AIM OF THE TASK =
Locate "Request Quote (320, 21)" in the listing. Transcribe the line that contains it and every line that follows, through the last, omitting all pictures.

GIVEN DATA =
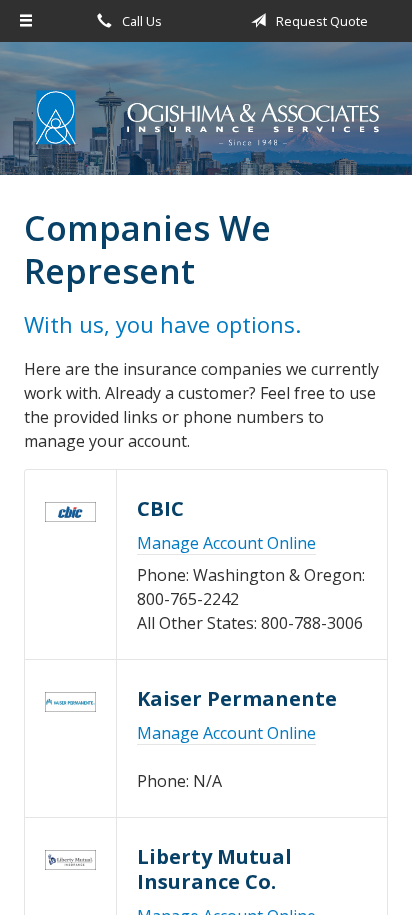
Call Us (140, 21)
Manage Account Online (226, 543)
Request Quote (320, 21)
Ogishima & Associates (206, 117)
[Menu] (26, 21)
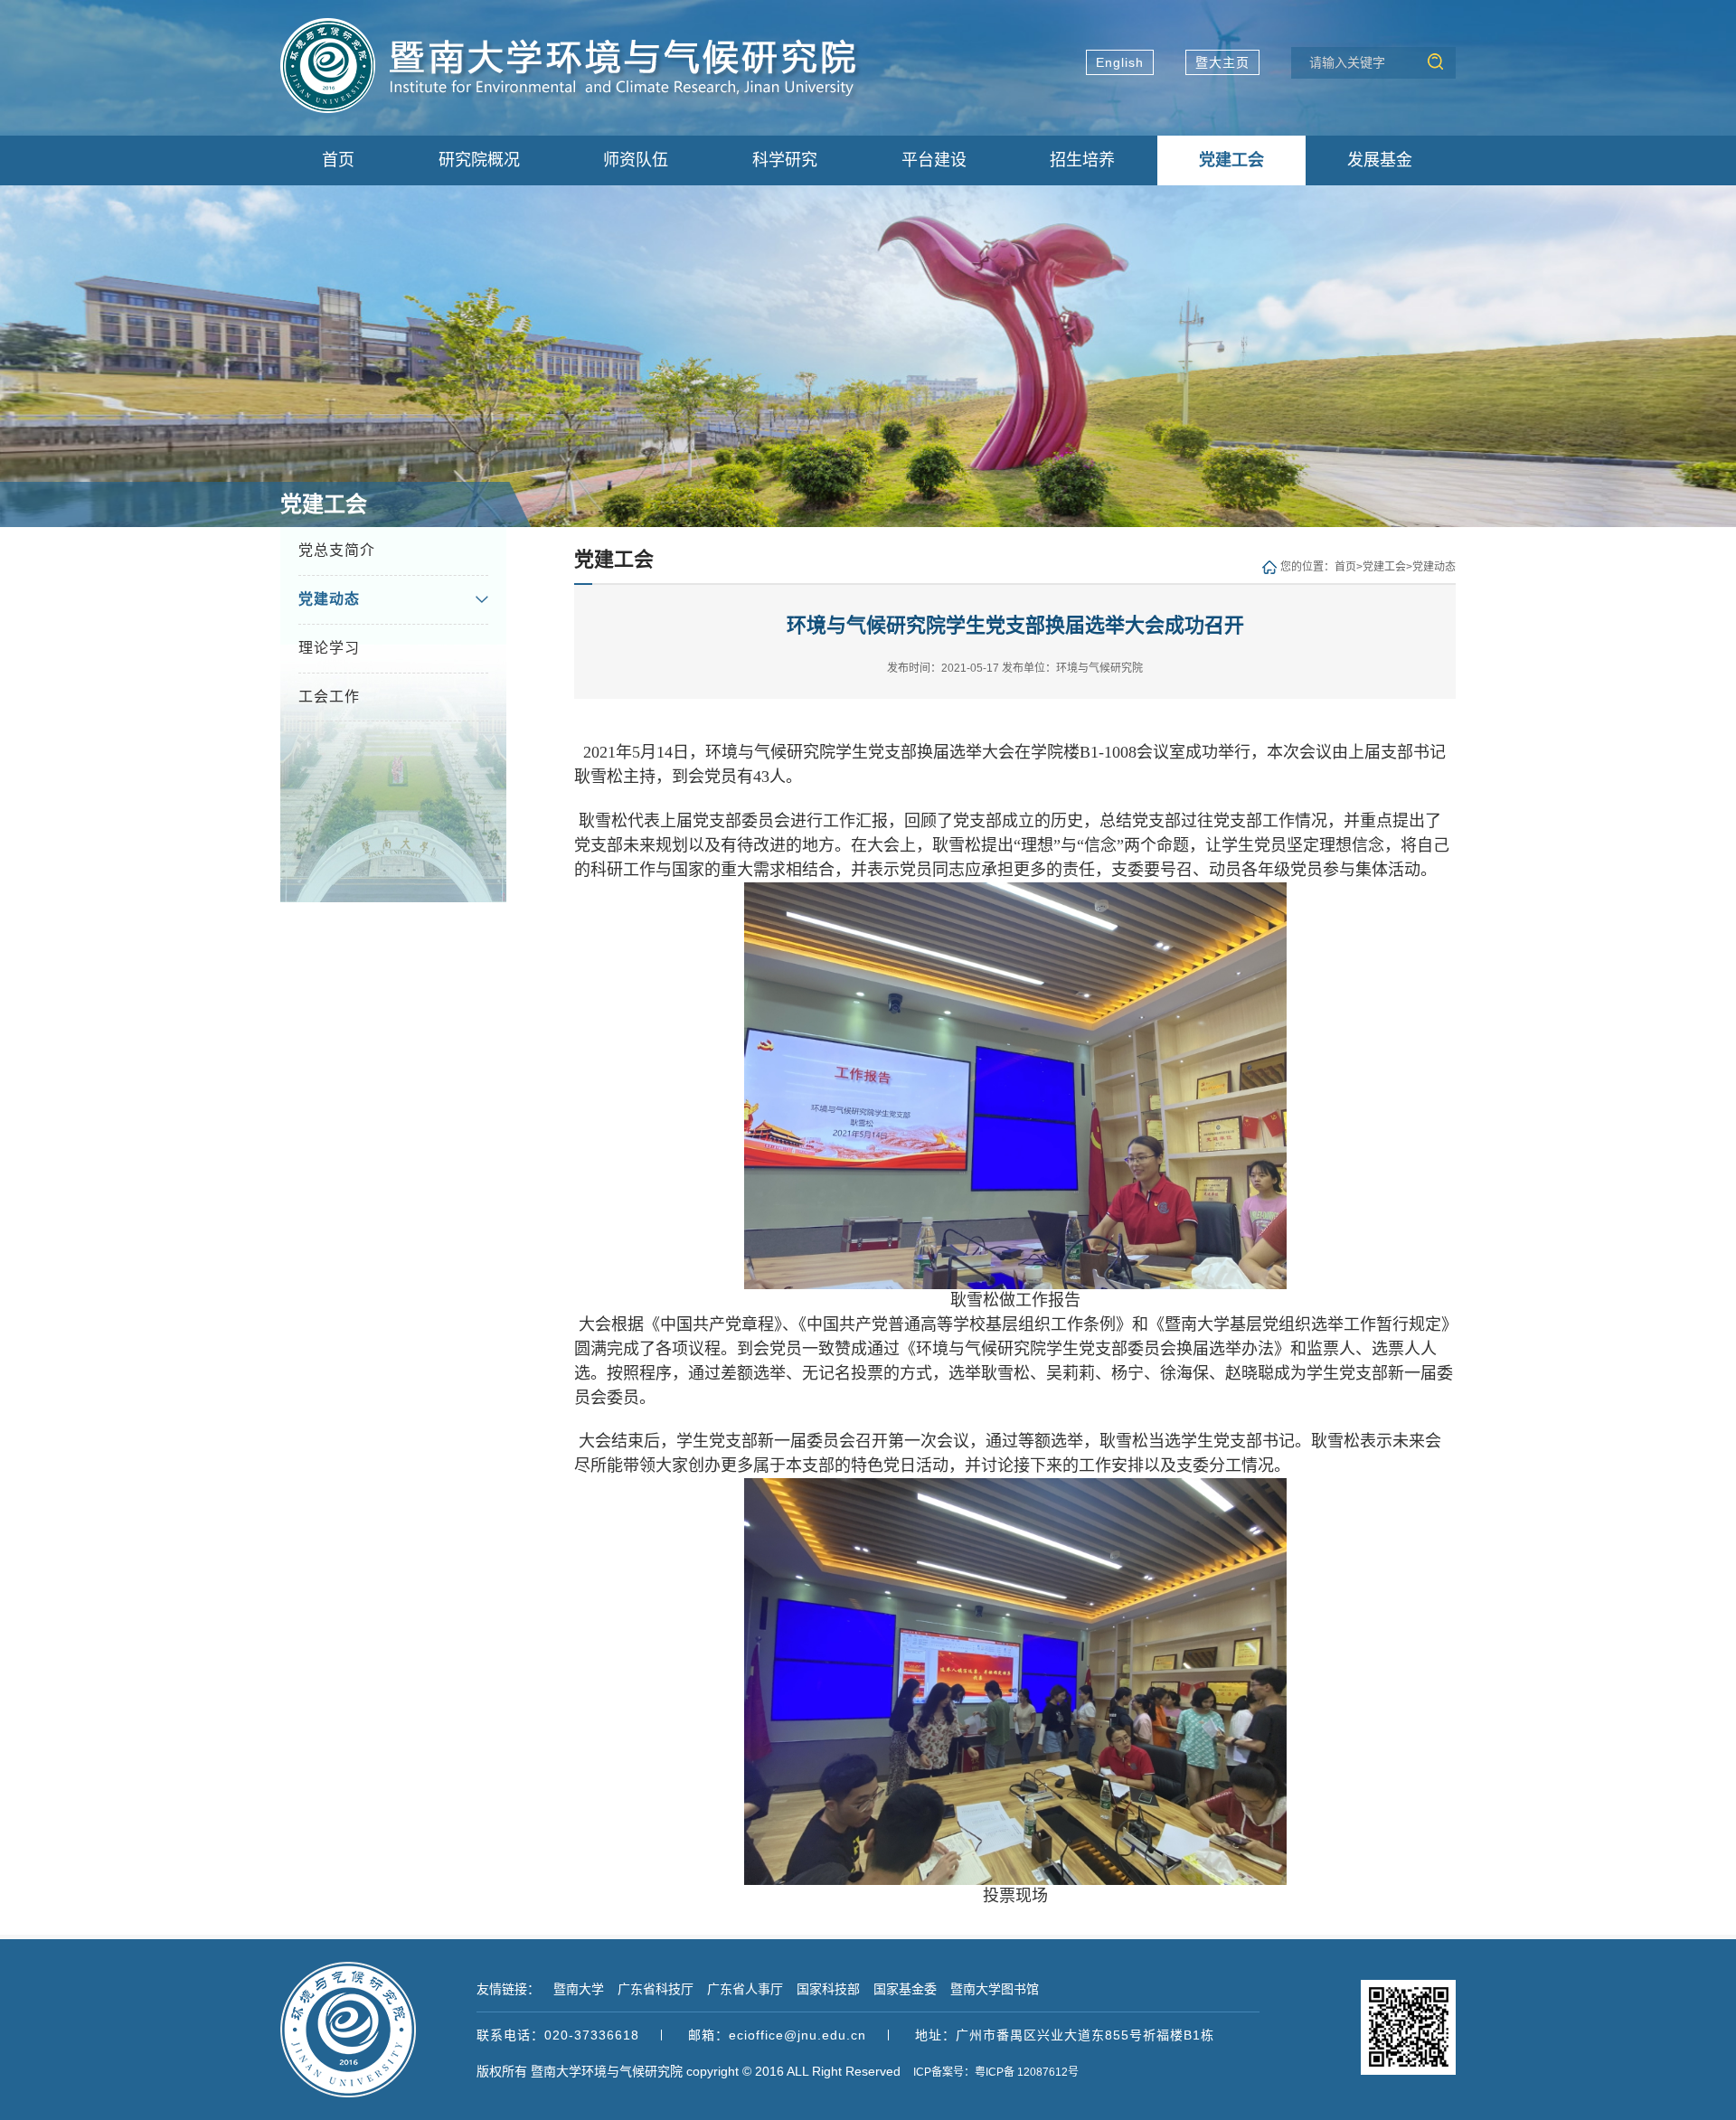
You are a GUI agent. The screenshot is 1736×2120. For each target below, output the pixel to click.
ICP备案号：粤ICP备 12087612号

RESULT FOR THIS TASK =
Request Quote (320, 21)
Ogishima & Associates (206, 117)
[Menu] (26, 21)
You are a GUI agent. The screenshot is 1736×2120. For each target below, output the pixel to click.
ICP备案号：粤ICP备 12087612号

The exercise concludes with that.